A bill intended to address the problems that plunged the U.S. into full-blown financial crisis in 2008 has recently become law. The Dodd-Frank Wall Street Reform and Consumer Protection Act contains some key corporate governance provisions. These are of obvious interest to Canadian investors in U.S. equities. They are also worthy of note by Canadian companies and their investors because of the significant influence that U.S. developments have in our market.

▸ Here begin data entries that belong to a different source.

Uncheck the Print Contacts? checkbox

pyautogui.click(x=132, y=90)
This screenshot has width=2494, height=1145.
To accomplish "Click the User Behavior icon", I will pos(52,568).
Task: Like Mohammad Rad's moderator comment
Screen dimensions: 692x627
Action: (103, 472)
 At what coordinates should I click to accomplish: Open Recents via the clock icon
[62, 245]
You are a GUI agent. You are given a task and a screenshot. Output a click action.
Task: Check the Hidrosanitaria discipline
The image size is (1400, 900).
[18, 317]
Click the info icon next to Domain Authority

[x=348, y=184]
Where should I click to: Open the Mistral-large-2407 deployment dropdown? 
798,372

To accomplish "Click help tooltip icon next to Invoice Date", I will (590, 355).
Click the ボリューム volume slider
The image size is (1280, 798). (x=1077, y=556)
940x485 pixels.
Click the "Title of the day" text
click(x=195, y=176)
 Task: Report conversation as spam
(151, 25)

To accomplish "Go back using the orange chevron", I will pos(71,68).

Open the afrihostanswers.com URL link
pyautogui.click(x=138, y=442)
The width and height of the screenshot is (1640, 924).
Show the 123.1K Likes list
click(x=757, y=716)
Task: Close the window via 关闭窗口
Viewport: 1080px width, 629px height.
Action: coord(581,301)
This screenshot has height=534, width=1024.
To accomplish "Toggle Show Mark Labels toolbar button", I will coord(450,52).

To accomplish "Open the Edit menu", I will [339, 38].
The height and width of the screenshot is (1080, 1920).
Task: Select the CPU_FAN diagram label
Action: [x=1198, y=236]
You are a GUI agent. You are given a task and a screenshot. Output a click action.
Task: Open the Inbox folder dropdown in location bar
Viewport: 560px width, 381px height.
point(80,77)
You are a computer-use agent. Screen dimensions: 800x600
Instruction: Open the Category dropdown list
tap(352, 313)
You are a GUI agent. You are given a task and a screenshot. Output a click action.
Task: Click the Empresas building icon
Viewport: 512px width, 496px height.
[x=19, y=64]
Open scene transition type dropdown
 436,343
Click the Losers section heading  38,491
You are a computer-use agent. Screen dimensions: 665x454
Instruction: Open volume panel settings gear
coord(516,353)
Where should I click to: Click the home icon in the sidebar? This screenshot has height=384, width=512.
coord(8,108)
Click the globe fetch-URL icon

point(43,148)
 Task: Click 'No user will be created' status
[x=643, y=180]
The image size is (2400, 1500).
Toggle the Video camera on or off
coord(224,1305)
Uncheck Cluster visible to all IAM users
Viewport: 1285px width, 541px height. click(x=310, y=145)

New governance requirements for most U.S. firms are:

  • Say on pay: companies must provide shareholders with a non-binding vote on the executive pay policies and practices they disclose in their proxy materials. They may also ask shareholders to ratify holding the vote every two or three years instead of having an annual vote on pay.
  • Say on severance: shareholders will also have a non-binding vote on severance payments – commonly referred to as ‘golden parachutes’ due to their typically large value – that are awarded in the context of a sale, merger or consolidation of the company.The bill gives the SEC authority to exempt small public companies from the requirements described above.
  • Pay clawbacks: companies must establish a policy that if financial results are restated and compensation previously paid was based on corporate performance that was not in fact achieved, the company will recover the excess from the executive(s).
  • Proxy access: the Securities and Exchange Commission (SEC) is authorized to make rules governing the nomination of directors by shareholders for inclusion in the company’s proxy materials. This is commonly referred to as proxy access.
  • Pay ratio disclosure: companies will be required to disclose the median pay of all employees other than the CEO, the pay of the CEO, and the ratio of the two amounts. This is commonly referred to as pay disparity in the U.S.
  • Compensation committee independence: directors sitting on the committee responsible for pay decisions must be independent of management.
  • Compensation committee advisor considerations: advisors to the compensation committee are not required to be independent of company management, but the committee must consider various factors affecting the independence of outside advisors before it hires them to assist it in making pay decisions.

Compromises were made on the way to finalizing the bill, some affecting the governance provisions. Majority voting in director elections, which would have provided that directors must receive the support of a majority of votes cast to be elected, was included in earlier versions of the bill, but dropped from its final incarnation.

On Wednesday, July 22, President Obama signed the bill into law.